Would a cashless world be a better place, morally or fiscally? Matthew Taylor, in his relatively uncontroversial review of work practices and the ‘gig economy’ published on Tuesday, proposed that the £6 billion ‘cash in hand’ economy of payment for window cleaning, gardening, leaflet distributing and similar simple tasks should be regularised and brought into the tax net through the use of apps and other digital payment platforms. Would that really be a good thing?
The first point to be made is that it’s probably going to happen anyway over the next decade — at least if we go the way of Sweden. There, cards and phones are almost universally used, even for the smallest transactions. Shops prefer not to take cash and some banks don’t hold it or provide ATMs. Even donations to church collection plates are largely paid by phone, using a popular app called Swish.
But what’s striking about ‘cash in hand’ in a British context is its connotation of ‘Del Boy’ dishonesty. And what’s provocative about suggesting payment for casual work should always go through cyberspace is the assumption that this myriad of small, undocumented transactions would thereby be caught in the tax net, or become much more difficult to hide from it. In both respects, Taylor seems to say that cash tempts us to cheat, but fear of cyber scrutiny will make us behave better.

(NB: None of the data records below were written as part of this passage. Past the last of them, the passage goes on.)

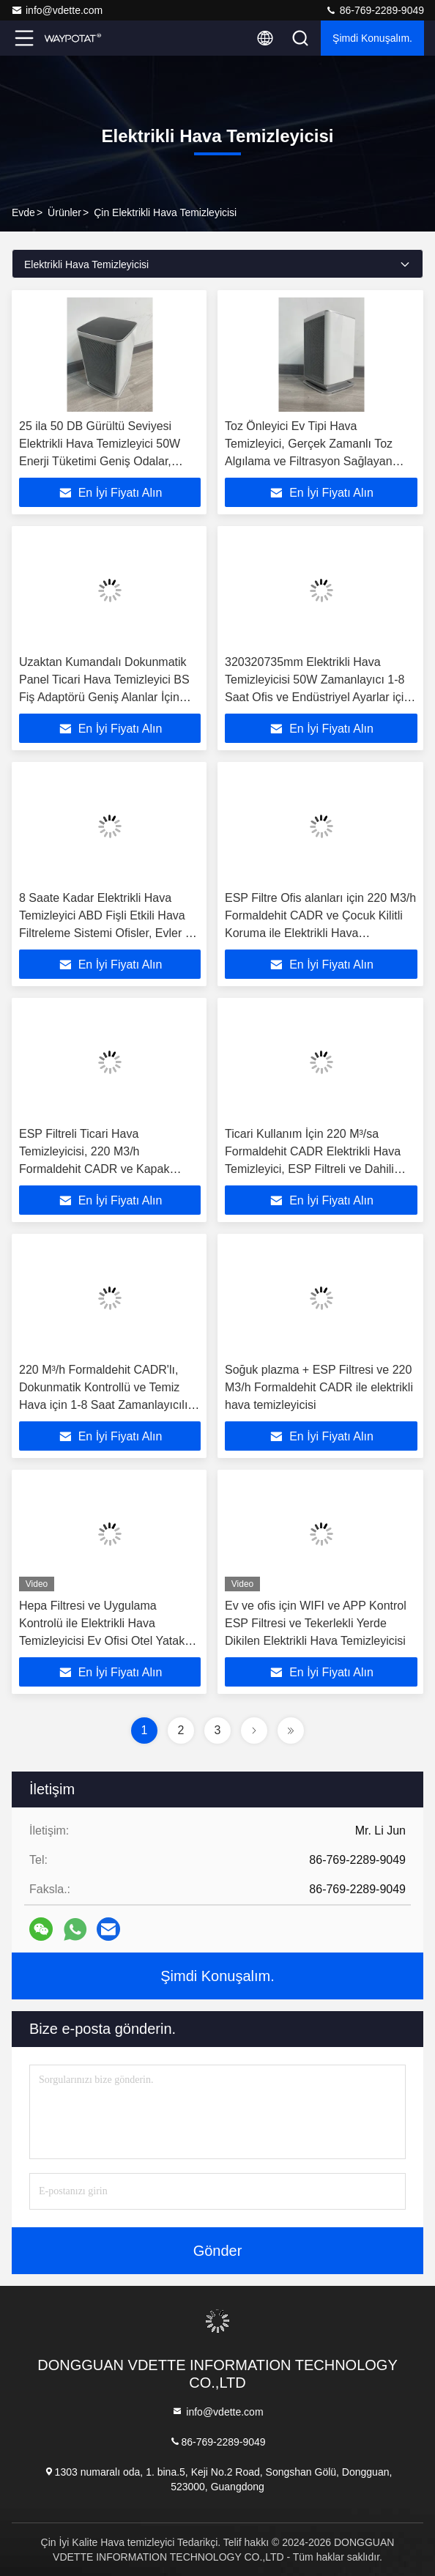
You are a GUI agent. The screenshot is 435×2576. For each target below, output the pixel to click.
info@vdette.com (57, 10)
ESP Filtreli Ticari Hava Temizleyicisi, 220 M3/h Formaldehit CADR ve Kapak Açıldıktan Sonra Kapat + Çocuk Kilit (102, 1169)
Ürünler (64, 212)
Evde (23, 212)
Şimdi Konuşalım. (372, 38)
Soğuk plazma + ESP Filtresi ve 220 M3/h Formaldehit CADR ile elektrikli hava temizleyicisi (319, 1387)
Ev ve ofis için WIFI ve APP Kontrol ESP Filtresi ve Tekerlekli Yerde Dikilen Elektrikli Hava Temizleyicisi (315, 1623)
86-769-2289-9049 (374, 10)
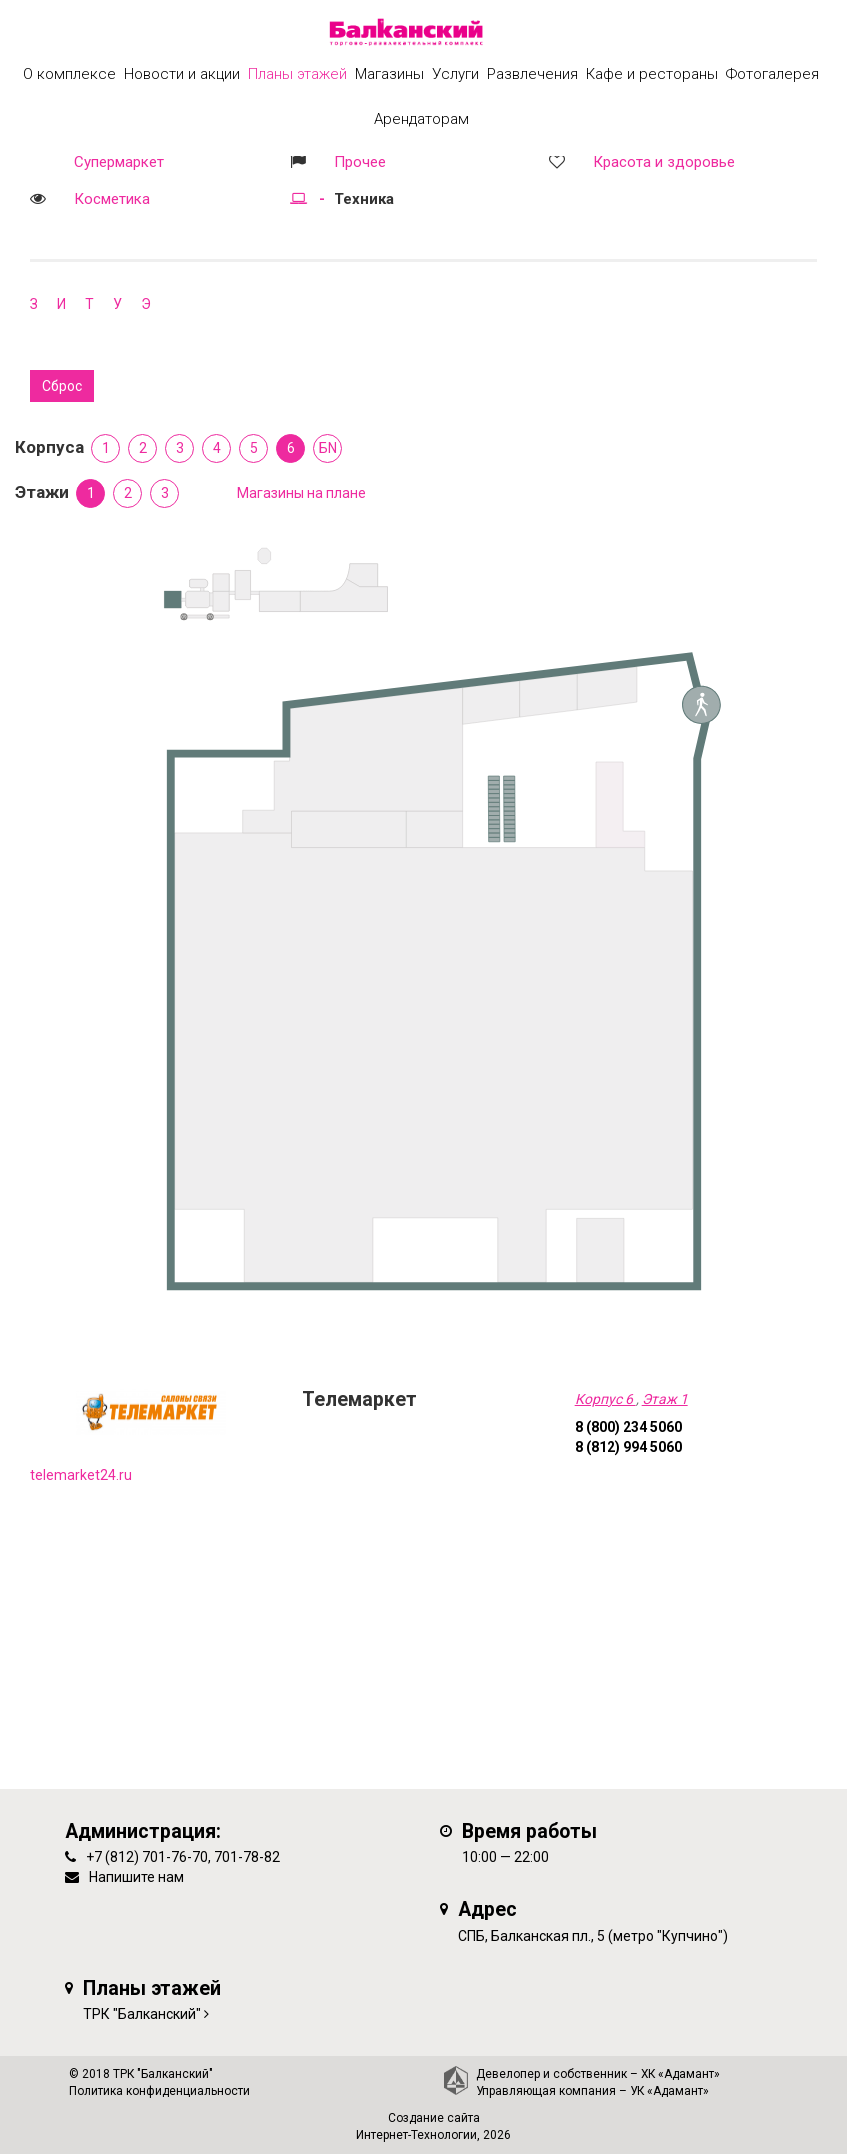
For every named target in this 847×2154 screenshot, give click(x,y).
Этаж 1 (665, 1399)
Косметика (112, 199)
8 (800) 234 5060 (628, 1427)
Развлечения (532, 74)
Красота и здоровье (664, 162)
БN (328, 448)
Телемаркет (359, 1399)
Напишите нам (136, 1877)
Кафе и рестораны (652, 74)
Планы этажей (297, 74)
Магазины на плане (301, 493)
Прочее (360, 162)
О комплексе (69, 74)
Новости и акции (182, 74)
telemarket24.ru (81, 1475)
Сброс (62, 386)
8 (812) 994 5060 (628, 1447)
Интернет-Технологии (416, 2135)
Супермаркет (119, 162)
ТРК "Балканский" (142, 2014)
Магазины (389, 74)
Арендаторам (421, 119)
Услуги (455, 74)
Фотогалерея (772, 74)
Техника (364, 199)
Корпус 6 (605, 1399)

Well, try googling ‘cash in hand jobs’ and the array of dubious websites that pop up, inviting the gullible and hard-up to register for unspecified opportunities ahead, certainly illuminates one aspect of the problem. But a worthwhile thrust of modern tax reform has been to take more people at the lower end of the income scale out of the tax net altogether and it’s none of my business whether the bloke who occasionally mends my fencing should be registered for VAT and charge me accordingly — though given the turnover threshold for registration, I’d be surprised if he is.